Automatic, machine-agnostic, convolution-based beam, and fluence modeling for Monte Carlo independent dose calculation.

Abstract

Background: Monte Carlo (MC)-based independent dose calculation is increasingly sought after for plan- and delivery-specific quality assurance (QA) in modern radiotherapy because of its high accuracy. It is particularly valuable for online adaptive radiotherapy, where measurement-based QA solutions are impractical. However, challenges related to beam modeling, commissioning, and plan/delivery-specific fluence calculation have hindered its widespread clinical adoption.

Purpose: We propose a generic, automated, convolution-based beam and fluence modeling method for MC dose calculation, assuming zero or very limited knowledge of the linear accelerator (LINAC) head, with all necessary information derived from water phantom measurements. Instead of conventional particle transport through beam modulation devices (the phase space-based approach), we developed a direct convolution-based method to model the effects of beam modulation devices on output factors and fluence for downstream particle transport in the patient's body.

Methods: The measurement data necessary for the beam model include the percent depth dose (PDD) profile of a reference field (typically 10 × 10 cm²), the diagonal profile of the largest field at the depth of maximum dose, and the output factors for representative field sizes formed by beam modulation devices (jaws/MLCs).
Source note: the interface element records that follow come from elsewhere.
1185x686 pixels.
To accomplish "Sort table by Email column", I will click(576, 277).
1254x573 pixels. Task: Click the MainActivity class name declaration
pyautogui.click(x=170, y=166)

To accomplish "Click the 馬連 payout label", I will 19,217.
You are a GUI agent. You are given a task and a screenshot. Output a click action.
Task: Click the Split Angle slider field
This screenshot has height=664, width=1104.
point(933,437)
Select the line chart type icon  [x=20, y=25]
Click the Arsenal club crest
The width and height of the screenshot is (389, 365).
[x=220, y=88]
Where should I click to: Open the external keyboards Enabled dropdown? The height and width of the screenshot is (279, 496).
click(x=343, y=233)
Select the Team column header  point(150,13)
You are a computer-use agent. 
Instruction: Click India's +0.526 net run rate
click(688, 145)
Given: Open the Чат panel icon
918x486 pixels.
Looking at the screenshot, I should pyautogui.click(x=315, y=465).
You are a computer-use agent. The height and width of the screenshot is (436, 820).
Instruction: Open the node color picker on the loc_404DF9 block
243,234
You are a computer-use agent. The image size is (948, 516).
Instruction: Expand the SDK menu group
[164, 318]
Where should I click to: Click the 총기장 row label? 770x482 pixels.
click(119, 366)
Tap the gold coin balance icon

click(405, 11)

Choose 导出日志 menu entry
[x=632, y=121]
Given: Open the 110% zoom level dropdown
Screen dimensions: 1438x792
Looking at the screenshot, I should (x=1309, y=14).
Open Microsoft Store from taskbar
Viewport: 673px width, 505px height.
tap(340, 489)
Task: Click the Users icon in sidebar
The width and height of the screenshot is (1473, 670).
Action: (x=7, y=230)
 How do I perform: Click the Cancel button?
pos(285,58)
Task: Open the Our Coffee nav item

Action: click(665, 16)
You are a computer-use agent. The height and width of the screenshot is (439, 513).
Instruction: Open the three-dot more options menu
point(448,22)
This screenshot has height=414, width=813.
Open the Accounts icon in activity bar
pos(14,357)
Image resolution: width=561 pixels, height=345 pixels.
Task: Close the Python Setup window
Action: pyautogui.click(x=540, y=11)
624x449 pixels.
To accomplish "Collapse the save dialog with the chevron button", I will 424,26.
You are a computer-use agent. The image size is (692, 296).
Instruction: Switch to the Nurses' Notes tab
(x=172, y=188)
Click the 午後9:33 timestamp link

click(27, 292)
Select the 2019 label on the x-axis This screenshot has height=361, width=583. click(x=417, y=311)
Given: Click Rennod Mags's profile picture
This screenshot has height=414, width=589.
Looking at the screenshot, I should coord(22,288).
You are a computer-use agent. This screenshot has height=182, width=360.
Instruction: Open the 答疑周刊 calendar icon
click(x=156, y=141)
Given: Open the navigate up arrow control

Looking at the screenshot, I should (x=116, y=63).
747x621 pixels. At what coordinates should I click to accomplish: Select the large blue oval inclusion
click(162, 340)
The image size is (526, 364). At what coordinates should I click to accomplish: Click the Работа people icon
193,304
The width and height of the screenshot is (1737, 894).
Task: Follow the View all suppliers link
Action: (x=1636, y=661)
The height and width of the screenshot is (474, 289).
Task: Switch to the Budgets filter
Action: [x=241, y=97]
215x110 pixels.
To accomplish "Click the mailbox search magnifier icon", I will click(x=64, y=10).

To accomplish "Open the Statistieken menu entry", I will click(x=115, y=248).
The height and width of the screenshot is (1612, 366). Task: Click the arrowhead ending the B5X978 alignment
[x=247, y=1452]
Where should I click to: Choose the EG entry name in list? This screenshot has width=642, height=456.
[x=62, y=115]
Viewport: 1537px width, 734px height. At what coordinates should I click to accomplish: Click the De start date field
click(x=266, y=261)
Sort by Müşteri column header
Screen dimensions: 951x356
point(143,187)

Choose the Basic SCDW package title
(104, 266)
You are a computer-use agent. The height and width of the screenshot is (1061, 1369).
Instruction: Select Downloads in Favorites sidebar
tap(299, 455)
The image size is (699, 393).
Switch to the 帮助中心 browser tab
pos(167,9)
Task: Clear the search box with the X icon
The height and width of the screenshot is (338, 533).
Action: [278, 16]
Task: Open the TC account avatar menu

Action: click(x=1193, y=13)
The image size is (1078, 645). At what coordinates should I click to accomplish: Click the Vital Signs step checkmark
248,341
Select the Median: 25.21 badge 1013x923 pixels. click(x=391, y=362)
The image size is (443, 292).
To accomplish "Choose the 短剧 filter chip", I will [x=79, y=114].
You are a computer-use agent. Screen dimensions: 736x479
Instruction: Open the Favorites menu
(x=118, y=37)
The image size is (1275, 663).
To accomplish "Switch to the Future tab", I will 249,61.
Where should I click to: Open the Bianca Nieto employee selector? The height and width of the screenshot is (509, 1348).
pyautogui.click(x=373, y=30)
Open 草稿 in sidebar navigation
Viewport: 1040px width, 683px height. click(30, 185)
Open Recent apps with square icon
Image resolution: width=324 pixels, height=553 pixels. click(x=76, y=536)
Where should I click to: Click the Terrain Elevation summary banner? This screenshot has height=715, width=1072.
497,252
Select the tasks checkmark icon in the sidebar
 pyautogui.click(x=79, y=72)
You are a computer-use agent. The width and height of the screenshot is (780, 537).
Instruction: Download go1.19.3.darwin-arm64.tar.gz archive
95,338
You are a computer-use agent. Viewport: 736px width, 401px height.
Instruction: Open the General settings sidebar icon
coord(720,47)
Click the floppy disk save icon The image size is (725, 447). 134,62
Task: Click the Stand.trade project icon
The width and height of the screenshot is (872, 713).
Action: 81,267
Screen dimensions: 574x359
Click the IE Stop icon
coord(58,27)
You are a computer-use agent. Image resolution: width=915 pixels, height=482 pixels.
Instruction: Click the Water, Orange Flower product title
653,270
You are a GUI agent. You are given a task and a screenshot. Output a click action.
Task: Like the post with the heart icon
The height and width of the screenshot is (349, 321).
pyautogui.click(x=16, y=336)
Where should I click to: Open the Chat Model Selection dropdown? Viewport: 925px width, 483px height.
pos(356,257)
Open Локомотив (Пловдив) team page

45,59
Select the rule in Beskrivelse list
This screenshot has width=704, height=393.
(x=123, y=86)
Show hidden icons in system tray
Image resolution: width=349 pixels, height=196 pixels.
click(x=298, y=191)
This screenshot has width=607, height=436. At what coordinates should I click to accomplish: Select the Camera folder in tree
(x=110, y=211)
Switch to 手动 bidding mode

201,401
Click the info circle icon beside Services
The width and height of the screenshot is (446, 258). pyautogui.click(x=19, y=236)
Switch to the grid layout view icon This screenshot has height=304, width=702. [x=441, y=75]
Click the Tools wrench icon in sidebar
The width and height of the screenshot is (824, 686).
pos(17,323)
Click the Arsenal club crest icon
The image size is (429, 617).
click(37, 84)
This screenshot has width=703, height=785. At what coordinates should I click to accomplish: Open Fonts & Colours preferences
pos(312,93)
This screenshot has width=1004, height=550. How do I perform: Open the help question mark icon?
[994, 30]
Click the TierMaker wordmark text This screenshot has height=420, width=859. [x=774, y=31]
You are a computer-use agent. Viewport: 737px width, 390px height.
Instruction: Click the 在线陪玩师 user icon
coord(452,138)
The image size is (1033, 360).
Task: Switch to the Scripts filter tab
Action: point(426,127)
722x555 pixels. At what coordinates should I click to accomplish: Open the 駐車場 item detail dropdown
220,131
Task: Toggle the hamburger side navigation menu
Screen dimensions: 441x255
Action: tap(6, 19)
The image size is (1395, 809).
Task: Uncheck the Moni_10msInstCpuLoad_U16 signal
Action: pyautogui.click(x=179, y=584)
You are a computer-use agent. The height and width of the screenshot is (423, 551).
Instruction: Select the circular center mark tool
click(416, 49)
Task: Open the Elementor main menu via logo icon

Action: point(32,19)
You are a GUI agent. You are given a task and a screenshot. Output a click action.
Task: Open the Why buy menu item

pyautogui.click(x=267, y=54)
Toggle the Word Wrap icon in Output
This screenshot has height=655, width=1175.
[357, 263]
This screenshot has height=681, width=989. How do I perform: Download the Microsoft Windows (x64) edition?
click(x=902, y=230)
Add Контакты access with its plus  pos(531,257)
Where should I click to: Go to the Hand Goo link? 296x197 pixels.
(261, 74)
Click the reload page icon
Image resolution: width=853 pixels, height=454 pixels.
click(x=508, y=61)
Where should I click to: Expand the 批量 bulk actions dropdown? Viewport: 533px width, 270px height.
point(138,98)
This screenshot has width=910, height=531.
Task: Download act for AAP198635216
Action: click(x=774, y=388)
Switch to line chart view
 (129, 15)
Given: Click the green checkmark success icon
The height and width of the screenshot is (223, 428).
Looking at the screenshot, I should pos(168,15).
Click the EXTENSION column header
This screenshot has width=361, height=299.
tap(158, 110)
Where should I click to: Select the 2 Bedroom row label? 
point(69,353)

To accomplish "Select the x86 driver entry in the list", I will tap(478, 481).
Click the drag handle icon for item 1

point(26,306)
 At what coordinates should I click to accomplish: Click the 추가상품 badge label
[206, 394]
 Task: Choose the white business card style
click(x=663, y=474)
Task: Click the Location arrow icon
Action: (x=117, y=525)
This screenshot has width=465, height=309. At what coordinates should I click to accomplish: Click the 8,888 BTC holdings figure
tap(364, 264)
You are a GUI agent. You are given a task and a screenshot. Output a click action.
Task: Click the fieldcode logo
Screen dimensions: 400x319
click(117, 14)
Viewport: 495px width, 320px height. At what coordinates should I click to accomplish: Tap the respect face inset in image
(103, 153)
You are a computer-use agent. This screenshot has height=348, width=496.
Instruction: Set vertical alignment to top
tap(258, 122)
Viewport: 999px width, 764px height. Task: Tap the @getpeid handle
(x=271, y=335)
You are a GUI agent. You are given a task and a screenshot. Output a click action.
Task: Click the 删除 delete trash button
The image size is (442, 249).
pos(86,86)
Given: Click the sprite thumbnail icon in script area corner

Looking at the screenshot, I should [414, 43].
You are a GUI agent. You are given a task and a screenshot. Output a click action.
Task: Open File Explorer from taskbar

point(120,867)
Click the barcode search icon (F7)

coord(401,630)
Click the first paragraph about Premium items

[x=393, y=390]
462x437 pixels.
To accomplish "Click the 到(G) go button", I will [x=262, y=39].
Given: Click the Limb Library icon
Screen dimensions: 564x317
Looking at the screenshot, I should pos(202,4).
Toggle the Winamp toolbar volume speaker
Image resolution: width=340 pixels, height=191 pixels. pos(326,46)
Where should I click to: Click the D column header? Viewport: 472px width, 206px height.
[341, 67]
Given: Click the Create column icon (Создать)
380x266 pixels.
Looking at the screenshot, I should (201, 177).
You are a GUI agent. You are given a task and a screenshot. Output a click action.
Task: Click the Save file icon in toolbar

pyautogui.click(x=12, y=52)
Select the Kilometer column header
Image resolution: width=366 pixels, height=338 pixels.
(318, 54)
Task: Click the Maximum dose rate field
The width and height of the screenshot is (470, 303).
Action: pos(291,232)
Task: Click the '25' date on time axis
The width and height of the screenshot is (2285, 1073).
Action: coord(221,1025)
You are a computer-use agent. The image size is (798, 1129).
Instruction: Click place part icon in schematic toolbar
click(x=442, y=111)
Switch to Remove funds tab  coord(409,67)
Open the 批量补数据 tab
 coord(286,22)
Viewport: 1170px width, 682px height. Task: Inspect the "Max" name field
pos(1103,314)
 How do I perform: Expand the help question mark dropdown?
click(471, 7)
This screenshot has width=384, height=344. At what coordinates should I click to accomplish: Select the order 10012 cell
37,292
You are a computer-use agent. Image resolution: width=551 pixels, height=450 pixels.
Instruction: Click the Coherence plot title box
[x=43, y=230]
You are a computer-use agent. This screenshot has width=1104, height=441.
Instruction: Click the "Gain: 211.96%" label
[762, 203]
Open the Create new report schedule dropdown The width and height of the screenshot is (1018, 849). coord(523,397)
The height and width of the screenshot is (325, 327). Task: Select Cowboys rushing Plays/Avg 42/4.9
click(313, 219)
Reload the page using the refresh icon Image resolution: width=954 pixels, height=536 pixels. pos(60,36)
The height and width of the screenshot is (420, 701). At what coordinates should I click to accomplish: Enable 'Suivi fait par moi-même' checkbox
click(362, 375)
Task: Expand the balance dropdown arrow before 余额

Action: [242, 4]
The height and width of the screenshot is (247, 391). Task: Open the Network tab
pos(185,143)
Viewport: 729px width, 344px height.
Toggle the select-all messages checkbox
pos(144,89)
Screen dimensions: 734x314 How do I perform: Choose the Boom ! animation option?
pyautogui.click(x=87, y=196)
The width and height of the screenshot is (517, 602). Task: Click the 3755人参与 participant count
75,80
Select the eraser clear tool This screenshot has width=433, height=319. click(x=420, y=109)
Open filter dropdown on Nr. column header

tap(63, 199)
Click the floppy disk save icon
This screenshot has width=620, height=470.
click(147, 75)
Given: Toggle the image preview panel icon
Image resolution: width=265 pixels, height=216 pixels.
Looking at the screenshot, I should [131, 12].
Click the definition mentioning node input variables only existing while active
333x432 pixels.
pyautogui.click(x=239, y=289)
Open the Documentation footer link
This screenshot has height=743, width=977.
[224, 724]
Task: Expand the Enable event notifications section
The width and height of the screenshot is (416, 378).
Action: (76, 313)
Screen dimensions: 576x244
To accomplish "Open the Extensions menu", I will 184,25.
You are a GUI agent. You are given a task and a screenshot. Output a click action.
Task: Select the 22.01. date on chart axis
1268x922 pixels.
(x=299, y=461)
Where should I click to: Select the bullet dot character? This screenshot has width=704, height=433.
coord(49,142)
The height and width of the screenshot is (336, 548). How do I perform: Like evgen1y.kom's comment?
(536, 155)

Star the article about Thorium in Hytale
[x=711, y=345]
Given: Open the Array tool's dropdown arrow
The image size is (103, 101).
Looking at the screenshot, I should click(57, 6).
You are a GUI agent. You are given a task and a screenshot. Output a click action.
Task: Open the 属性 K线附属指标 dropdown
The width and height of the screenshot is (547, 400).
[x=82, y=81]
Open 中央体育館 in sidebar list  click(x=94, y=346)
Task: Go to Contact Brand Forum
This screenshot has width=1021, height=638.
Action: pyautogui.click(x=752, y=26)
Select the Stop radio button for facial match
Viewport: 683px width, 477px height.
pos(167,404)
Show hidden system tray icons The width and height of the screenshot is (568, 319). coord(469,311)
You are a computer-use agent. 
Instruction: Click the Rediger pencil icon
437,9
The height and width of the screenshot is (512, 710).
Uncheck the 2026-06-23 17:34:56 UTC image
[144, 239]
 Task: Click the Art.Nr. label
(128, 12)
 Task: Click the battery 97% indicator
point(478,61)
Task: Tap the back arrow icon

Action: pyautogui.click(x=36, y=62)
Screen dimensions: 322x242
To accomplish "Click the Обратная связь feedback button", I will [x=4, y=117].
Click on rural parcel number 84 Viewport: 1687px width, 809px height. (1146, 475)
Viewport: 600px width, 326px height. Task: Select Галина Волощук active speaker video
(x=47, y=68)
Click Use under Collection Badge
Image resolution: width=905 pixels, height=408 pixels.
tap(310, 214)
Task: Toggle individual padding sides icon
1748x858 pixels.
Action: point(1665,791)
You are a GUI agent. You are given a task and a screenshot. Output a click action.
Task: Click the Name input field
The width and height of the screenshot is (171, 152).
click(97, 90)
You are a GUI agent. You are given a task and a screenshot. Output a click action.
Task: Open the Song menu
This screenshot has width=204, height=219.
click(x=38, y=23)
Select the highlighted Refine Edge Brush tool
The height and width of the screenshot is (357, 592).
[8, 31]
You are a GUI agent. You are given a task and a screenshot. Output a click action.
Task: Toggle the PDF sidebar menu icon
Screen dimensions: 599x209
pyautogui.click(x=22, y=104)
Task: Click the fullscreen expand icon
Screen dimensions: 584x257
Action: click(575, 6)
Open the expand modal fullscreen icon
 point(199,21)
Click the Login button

The beam modeling process involves adjusting the energy spectrum to match the reference field PDD, optimizing the weighting factor for electron contamination, and encoding the output factors in a fluence convolution kernel. The fluence is calculated by convolving the intensity map defined by beam modulation devices and monitor units with the kernel, and the dose is calculated through a point source model with initial particles sampled from the fluence. This approach was demonstrated using an in-house developed general-purpose MC dose engine for various clinical LINACs, including those integrated with magnetic resonance imaging.

Results: Compared to reference beam data, our calculations achieved average gamma passing rates of over 97% using the 2%/2 mm criteria. Compared to a sample of 20 clinical plans calculated by the treatment planning systems (TPS) across different beam modalities and treatment machines, our calculated dose achieved gamma passing rates of over 97% using the 3%/2 mm criteria with an average calculation time of less than 1 min.

Conclusions: The proposed machine-agnostic, convolution-based beam, and fluence modeling approach enabled efficient automatic commissioning for a wide range of clinical external photon beam machines. The fluence map-based dose calculation approached sub-minute dose calculation efficiency for arbitrary treatment plans. The proposed method has the potential to accelerate the adoption of MC calculation-based QA for online adaptive radiotherapy.